Lately, I have had little taste for reading fiction. Instead, I’ve been reading history (especially books on the Holocaust and World War II), philosophy, travel (Redmond O’Hanlon’s Trawler) and poetry. I feel impatient with most fiction, and for me this is a new and uncomfortable development. I have always relished the sensation of surrender I experience early in a good novel, sometimes in the first paragraph (see John Berger’s G., Christina Stead’s The Man Who Loved Children, J.F. Powers’ Morte d’Urban). I willingly trade my sordid little world for another that may be no less sordid but is never less than compelling. Is this "escapism," the painless promise of genre fiction? I don’t think so. Rather, it is an act of aesthetic, moral and intellectual seduction performed by a first-rate writer, -- that is, a magician – on me, a willing subject. Such writing is authoritative and convincing. It fosters in the reader a profound identification with character. We forget ourselves and become Isabel Archer. Her pain, her nobility, is ours, and this is a capacity, at once sophisticated and primitive, we share with very young children as they listen to stories. A great book induces self-forgetting. It displaces and, on rare occasions, changes us.
The last time I read fiction was in December, when I re-read three novels by Richard Stern – Stitch, Other Men’s Daughters and Natural Shocks. Stern is a writer I have privately coveted for more than 30 years, though my covetousness feels less private since James Marcus over at House of Mirth published an interview with Stern and has generally championed his work. Stern has the braininess and linguistic panache of Saul Bellow and an obsession with the aching politics of family life. He is funny and unafraid of honest sentiment. Natural Shocks ranks among the unacknowledged masterpieces of postwar American fiction.
There was a time in the 1970s when I felt as though I had to read everything worthwhile being published, just as I had to see every good movie. I was an omnivore with fairly indiscriminate taste, and was cursed and blessed with an obsessiveness that compelled me to finish reading every book I started. Add that to a gift for reading quickly, and I was able to plow through acres of print. How else could I have endured James Baldwin and Jerzy Kosinski?
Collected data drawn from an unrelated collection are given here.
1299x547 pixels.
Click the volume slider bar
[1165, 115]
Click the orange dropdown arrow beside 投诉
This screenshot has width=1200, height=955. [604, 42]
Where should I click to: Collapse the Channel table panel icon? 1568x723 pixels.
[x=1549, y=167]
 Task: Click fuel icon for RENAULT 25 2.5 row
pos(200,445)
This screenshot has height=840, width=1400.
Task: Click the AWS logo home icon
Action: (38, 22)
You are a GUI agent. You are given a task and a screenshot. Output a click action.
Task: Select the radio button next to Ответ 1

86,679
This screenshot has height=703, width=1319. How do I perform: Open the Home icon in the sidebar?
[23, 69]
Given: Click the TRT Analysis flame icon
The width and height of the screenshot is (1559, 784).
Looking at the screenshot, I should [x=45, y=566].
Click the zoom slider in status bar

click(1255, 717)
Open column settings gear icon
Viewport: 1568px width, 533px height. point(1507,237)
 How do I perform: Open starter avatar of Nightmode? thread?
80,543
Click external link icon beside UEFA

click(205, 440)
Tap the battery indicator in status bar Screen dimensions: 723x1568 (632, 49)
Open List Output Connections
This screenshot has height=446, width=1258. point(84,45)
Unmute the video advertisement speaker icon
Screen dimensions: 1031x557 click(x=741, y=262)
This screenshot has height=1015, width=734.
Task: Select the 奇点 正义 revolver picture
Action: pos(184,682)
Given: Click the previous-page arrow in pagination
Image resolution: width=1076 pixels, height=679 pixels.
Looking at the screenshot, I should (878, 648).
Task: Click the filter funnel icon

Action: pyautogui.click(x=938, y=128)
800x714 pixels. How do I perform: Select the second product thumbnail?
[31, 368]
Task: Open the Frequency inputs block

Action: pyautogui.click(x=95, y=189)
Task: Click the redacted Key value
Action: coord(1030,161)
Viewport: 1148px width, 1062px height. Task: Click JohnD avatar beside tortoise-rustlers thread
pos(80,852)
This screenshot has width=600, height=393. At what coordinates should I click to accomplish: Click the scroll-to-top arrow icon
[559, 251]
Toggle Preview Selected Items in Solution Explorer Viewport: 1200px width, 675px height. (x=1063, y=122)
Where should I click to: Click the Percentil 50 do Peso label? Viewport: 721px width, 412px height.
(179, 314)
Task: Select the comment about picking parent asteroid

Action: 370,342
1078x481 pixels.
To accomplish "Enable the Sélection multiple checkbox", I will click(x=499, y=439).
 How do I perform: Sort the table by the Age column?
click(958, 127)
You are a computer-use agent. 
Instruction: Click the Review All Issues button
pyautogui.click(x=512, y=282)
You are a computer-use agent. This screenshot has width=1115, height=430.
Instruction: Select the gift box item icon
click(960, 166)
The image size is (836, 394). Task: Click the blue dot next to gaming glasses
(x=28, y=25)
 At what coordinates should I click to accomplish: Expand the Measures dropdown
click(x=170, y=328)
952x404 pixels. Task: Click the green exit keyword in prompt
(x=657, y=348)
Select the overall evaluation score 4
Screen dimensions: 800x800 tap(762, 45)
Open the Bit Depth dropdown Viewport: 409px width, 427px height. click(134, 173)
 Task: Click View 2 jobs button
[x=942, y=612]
Even before I temporarily (I hope) lost my appetite for fiction, I was mostly reading old favorites, seldom new work. Only a few of contemporary writers compel me to read everything they publish – Philip Roth, Cynthia Ozick and, until their recent deaths, W.G. Sebald, Guy Davenport and Saul Bellow. That’s about the limit of my loyalty. Otherwise, it’s James, Chekhov, Babel, Waugh and Co. for me, and I suspect this is yet another symptom of middle age. Rereading, I’ve noticed, compounds my pleasure. I’m enjoying not only the work itself but the recollection of my earlier, youthful encounter with the book. The two times I have reread Proust revived my 18-year-old self sitting in the clubhouse of the miniature golf course I managed for three summers in suburban Cleveland, wrestling with the old C. K. Scott Moncrieff translation. I mostly enjoyed meeting the young aesthete I thought I was, and I admired his sweaty perseverance. Wendy Lesser touched on this in Nothing Remains the Same, her collection of pieces on rereading:
“You cannot reread a book from your youth without perceiving it as, among other things, a mirror. Whenever you look in that novel or poem or essay, you will find a little reflected face peering out at you – the face of your own youthful self, the original reader, the person you were when you first read the book.”
But the mirror will always remain one-way, like the mirrors in police interrogation rooms. How I wish my younger self could turn and talk to me and tell me what he thinks of what he is reading. Our selves overlap. There is a tenuous continuity, but we are not identical. Any reading of any substantial text is necessarily incomplete and tentative, but he must have had some spark compounded of innocence, brains and enthusiasm to have remained with Proust to the end. What did he (I) make of Odette? I wish I could remember.
I just had a thought: As an experiment in discipline and hope, I will read a short story tonight, chosen from my shelves, something I have not read in a long time but something I enjoyed enough to buy and keep. The object will be, first, to enjoy myself, then to share my reactions.